-- 元の文章 --
▬▬▬▬▬▬

気象庁は早い段階から警戒を呼びかける異例の対応を取り、台風接近前から国土交通省と合同で緊急記者会見を行った。台風10号は死者・行方不明者約5000人となった「伊勢湾台風」(1949年)級の勢力を保ったまま接近し、甚大な被害をもたらす恐れがあるとして、各地に厳重な警戒を呼びかけた。台風接近前からテレビなどで頻繫に台風情報が放送されるのを見て、警戒感を抱いた人も多かったのではないか。
出典) 内閣府
これを受け今回、関係機関や民間企業は早め早めの準備に動いた。
国土交通省は九州や四国地方のダムで水位を下げる事前放流を行い、大雨による河川の増水に備えた。
JR西日本、JR四国、JR九州はそれぞれ6、7日にかけて在来線の計画運休を行った。九州新幹線は5日の時点で、全区間での計画運休を決定したほか、山陽新幹線は広島駅~博多駅間で7日は終日運休することを発表した。山陽新幹線はさらに、福岡県の車両基地にある車両の一部を広島県や岡山県の車両基地に避難させた。これは昨年10月の台風19号で長野県の車両基地が浸水し、北陸新幹線の車両が大きな被害を受けたことを教訓とした新しい取り組みだった。
大手コンビニ、飲食店、百貨店、工場もそれぞれ計画休業を発表した。大手コンビニチェーンのセブンイレブンは4日という異例の早い段階から1000店舗近くの計画休業を発表して注目を集めた。被害が発生してからではなく、被害が発生する前に休業を決める対応がここ数年で当たり前になりつつある。
早期からの警戒により被害は想定より抑えられたが、それでも九州地方を中心に各地で被害が発生した。消防庁によれば、2名が死亡、4名が行方不明、111名が負傷したほか、合わせて894棟の住宅に被害が出ている(9月14日時点:消防庁調べ)。
また、九州電力管内では最大約46万戸が停電し(7日午前5時時点:経済産業省「令和2年台風10号による被害・対応状況について」)、各地で復旧作業に追われた。その他にも四国、沖縄県、山口県などの一部地域でも停電が発生したものの、多くの地域では9日のうちに復旧した。

▬▬▬▬▬▬

-- 練習課題 --
[1] 台風10号への備えと被害を述べた上の文章を、2文で要約せよ。
[2] 台風10号をめぐる上の文章を、最後の文の後から書き継げ。

-- 提供データ --

▬▬▬▬▬▬

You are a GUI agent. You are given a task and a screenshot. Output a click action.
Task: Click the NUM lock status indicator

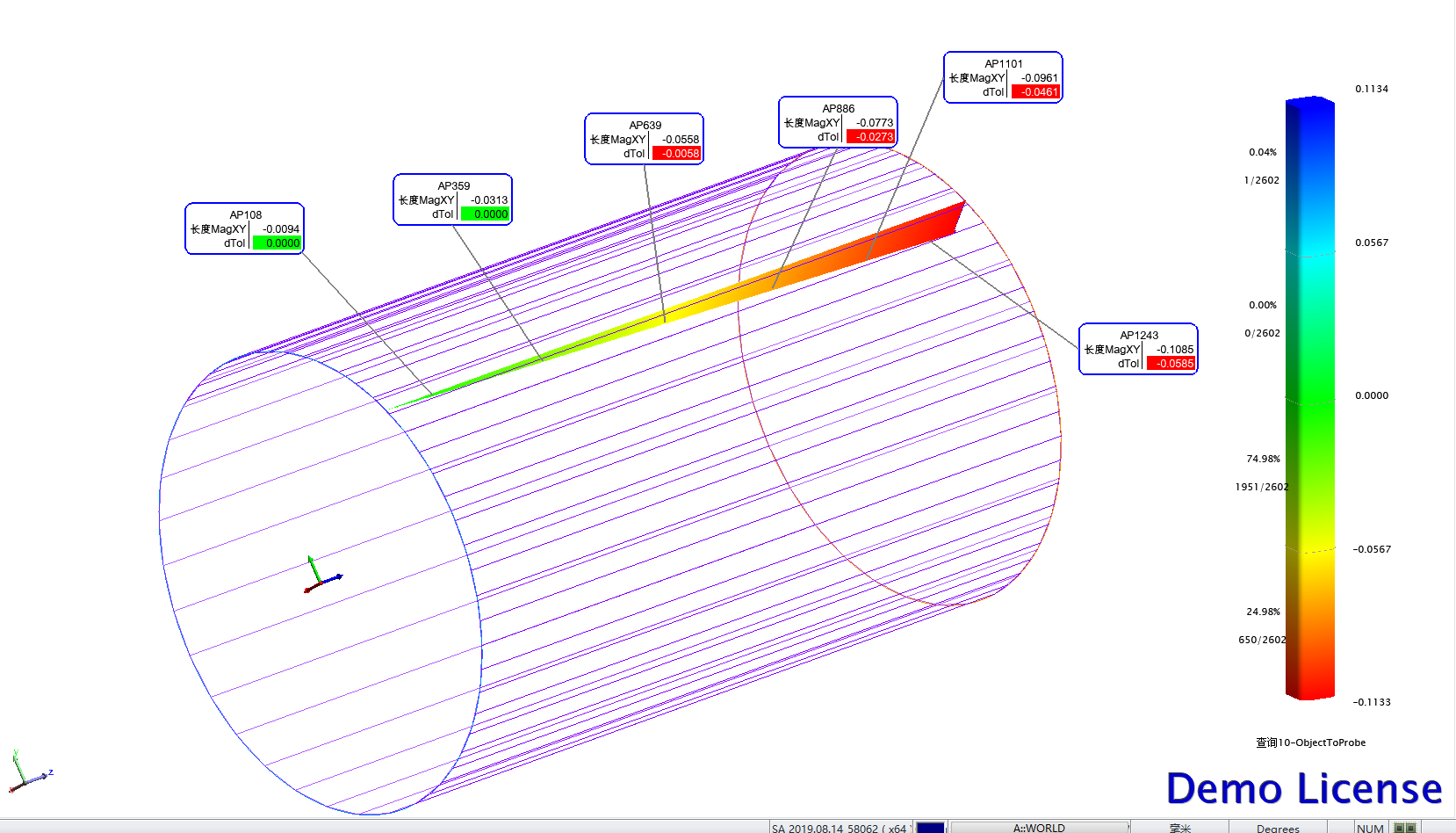pos(1369,828)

▬▬▬▬▬▬

-- 最終結果 --
[1] 台風10号の接近前から、気象庁は国土交通省と合同で緊急記者会見を開いて厳重な警戒を呼びかけ、ダムの事前放流、鉄道の計画運休、企業の計画休業といった早めの準備が進められた。早期の警戒で被害は想定より抑えられたが、九州地方を中心に死者、行方不明者、負傷者や住宅被害が出たほか、九州電力管内では最大約46万戸が停電した。

[2]
出典) 九電グループFacebook
自分だけの避難計画「マイ・タイムライン」
災害時に自分の命を守るためには迅速な避難が不可欠だが、いざ避難するとなると、何を準備すべきか分からず戸惑う人も多い。そこで注目されているのが「マイ・タイムライン」だ。
「マイ・タイムライン」とは、災害発生時に自治体や関係機関が「いつ」「何をするか」を時系列順にまとめた「タイムライン(防災行動計画)」を個人レベルに落とし込んだものだ。河川の増水などによって身の危険が迫ったら「いつ」「何をするか」を一人一人が予め決めておくことで、いざという時に余裕を持って避難への準備ができる。
出典) 国土交通省
「マイ・タイムライン」作成までの基本的なステップは以下の通り。
① 自身の住んでいる地区等の洪水リスクを知る
地形図やハザードマップなどを確認し、自分が住んでいる地域でどのような災害が発生する恐れがあるのか把握する。
② 大規模水害時に得られる情報とタイムラインの考え方を知る
気象庁や各自治体から発表され、避難行動を判断する際の手助けとなる有効な情報と情報の獲得手段について確認する。
③ 「マイ・タイムライン」を作成する
「台風が発生」してから「川の水が氾濫」するまでに自分が取るべき備えを考え、時系列順に記入する。
出典) 東京都防災ホームページ
「マイ・タイムライン」が生まれるきっかけとなったのは、平成27年(2015年)9月の関東・東北豪雨だ。川の堤防が決壊し、大規模な浸水被害が発生した鬼怒川流域では、避難が遅れ周囲が全て水で囲まれ孤立してしまう「逃げ遅れ」が多発した。
出典) 国土地理院
これを教訓として、鬼怒川周辺の自治体で構成される減災対策協議会は災害発生までに全員の避難が完了している「逃げ遅れゼロ」を目指してソフト・ハード両面で対策を進めており、「マイ・タイムライン」はその取り組みの一つだ。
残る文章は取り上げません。